Répondant au premier besoin de la plateforme, c’est-à-dire se concentrer sur le mouvement de son personnage principal, After Us vise un plaisir du déplacement en lui-même et dote Gaïa d’une mobilité généreuse : faisant écho à l’ouverture des espaces, la course est fluide et ronde ; les sauts avec élan ample, associés à un saut plané, un dash et une course sur les murs. Il faut quand même le temps de se faire à la portée limitée des bonds basiques, qui joue des tours tout au long du jeu – la plateforme 3D ne saurait, en particulier pendant les phases demandant de la précision, se départir de quelques problèmes de lisibilité peu inconvenants du fait du placement généreux des checkpoints, exceptées les rampes qui se fondent facilement à l’environnement. On prend donc assez de plaisir à bouger seulement, ce qui est déjà une bonne nouvelle en soi. La deuxième particularité de Gaïa tient au fait qu’elle peut éjecter un projectile d’énergie pour ouvrir des machins, pousser des trucs… En chargeant ce pouvoir se déclenche une explosion de vitalité qui, en plus de recouvrir de végétation les environs et d’apporter une touche de couleur non déprimante, ça change, permet d’interagir avec l’environnement et de repousser les ennemis qui croisent notre chemin. Apparaissant en nombre variable, les Dévoreurs, de plusieurs têtes plus grands que notre avatar, attaquent parfois en hordes, ce qui demandent d’aborder ces phases bien tendues avec agilité et sang-froid. Ces affrontements, basés sur l’esquive et la gestion de foule, ne sont pas passionnants mais apportent un peu de tension et, avant tout, de la variété.

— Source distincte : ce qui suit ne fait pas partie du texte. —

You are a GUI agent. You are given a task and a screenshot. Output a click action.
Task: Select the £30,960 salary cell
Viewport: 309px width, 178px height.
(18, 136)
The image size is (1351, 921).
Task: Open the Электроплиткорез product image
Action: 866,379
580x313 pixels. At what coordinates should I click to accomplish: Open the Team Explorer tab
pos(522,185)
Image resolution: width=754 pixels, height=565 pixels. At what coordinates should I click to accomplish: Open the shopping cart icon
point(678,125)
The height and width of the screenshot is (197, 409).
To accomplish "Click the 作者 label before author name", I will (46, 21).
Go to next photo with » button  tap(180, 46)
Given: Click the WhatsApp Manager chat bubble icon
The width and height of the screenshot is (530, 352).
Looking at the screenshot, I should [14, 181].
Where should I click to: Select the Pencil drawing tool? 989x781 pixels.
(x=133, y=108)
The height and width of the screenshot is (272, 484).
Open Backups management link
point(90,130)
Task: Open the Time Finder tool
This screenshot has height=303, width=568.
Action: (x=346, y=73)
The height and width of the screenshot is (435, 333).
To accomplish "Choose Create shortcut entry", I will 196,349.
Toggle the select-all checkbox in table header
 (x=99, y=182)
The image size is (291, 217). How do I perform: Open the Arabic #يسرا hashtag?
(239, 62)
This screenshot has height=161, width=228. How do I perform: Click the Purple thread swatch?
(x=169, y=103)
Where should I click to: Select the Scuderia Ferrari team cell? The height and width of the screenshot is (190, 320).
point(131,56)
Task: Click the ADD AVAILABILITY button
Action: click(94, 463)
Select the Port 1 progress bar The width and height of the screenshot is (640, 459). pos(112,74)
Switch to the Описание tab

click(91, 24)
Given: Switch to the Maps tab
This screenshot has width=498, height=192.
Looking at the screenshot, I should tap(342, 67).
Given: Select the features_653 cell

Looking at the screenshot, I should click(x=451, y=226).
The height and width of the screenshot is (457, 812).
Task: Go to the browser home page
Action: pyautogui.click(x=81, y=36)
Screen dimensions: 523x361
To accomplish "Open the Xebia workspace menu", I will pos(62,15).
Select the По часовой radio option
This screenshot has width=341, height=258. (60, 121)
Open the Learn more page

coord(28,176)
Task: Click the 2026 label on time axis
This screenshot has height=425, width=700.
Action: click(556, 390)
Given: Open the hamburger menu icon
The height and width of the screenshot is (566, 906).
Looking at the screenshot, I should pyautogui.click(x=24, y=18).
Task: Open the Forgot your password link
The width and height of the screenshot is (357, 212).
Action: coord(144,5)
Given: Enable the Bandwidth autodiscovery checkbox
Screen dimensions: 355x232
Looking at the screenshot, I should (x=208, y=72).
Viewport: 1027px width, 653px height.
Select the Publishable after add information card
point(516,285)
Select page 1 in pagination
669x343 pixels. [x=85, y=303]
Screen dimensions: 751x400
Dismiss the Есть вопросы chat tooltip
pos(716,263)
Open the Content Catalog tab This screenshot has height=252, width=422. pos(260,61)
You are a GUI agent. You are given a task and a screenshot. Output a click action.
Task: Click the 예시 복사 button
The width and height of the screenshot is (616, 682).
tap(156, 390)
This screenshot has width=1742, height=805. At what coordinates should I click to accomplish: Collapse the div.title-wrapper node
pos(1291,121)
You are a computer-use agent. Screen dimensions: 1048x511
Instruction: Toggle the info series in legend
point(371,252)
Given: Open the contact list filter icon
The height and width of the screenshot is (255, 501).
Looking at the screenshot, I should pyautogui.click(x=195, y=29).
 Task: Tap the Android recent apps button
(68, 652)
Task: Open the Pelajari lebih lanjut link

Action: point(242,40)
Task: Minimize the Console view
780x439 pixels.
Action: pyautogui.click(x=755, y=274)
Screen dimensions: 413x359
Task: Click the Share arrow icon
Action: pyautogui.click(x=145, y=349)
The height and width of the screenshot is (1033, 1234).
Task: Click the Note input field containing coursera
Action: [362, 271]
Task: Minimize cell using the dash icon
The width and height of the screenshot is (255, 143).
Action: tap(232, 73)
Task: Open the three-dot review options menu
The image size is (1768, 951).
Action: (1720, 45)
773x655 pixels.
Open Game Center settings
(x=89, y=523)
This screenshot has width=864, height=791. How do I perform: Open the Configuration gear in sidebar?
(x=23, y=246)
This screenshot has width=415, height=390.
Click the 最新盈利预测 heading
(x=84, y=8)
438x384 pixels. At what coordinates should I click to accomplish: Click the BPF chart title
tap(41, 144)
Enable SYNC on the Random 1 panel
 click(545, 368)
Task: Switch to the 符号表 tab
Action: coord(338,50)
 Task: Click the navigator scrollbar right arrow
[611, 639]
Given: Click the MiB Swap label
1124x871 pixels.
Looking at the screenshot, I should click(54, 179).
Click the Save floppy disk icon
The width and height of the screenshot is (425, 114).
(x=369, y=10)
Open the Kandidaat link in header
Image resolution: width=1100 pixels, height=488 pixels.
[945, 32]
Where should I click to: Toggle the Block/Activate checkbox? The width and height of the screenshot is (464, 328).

C’est l’interrogation principale passée le premier niveau : le jeu va-t-il réussir à se renouveler ? C’est que, malgré les différentes ambiances distillées dans les huit régions à parcourir (divisées en sous-zones), on reste le plus souvent entourés par des débris flottants à l'horizon, et la quête des animaux-totems engage un cycle à la structure forcément répétitive. Pour pallier ça, les environnements apportent leur lot de variation des mécaniques : se mettre à l’abri d’une pluie acide ou de jets de harpons, manier l’enchainement entre les différents mouvements du personnage, creuser son chemin dans une montagne de déchets, naviguer dans une zone plongée dans le noir, la présence toujours pleine d’affection de scies circulaires… Sur l’ensemble des niveaux, certains sont évidemment plus réussis que d’autres (l’usine, une partie de la mine…), et c’est lorsque le plaisir du mouvement est restreint que le bât blesse le plus (la centrale, notamment). Le panel général est assez varié mais ne parvient toutefois pas vraiment à dépasser le sentiment que toutes les séquences sont un peu trop délayées, la musique n’aidant pas, ce qui nourrit la lassitude globale. Et bien qu’on se laisse aisément emporter par la mobilité de Gaïa et l’envie de trouver les esprits secondaires, l’enchainement de niveaux nimbés dans une même atmosphère finit par amoindrir la force de ce qu’After Us tente de nous partager.
After Us a été testé sur PS5 via une clé fournie par l'éditeur. Il est également disponible sur PC et Xbox.
La question de l’équilibre était au centre de la proposition d’After Us. Entre ambiance et rythme, lumière et noirceur, dénonciation fine et force des métaphores, le nouveau jeu de Piccolo visait haut mais atterrit plus bas que prévu. Pas de quoi balayer son agréable prise en main et la recherche de multiples variations entre gameplay et thématiques, mais assez pour lui ravir ce souffle, cette colère, cette ardeur à agir qui habite son personnage principal. C’est précisément ce qu’il manque pour en faire, au-delà d'un honorable jeu de plateforme, un moment tout à fait marquant et à la hauteur du message qu’il essaie de porter.
Les + | Les - |
- Une prise en main souple et fluide | - Tous les niveaux sont un peu trop longs... |
- De la diversité dans les mécaniques | - ... d'où un sentiment de redondance générale |
- Assez joli, et des points de vue impressionnants | - Un peu léger côté profondeur de la réflexion écologique |
- Difficulté accessible, notamment grâce aux checkpoints bien placés |
Seastrom
C'est la Loire qui coule dans les veines de Seastrom, mélangée aux subtilités de la vaporwave. Possibilité de l'amadouer en lui parlant indés et D&D (Dreyer et Digimon).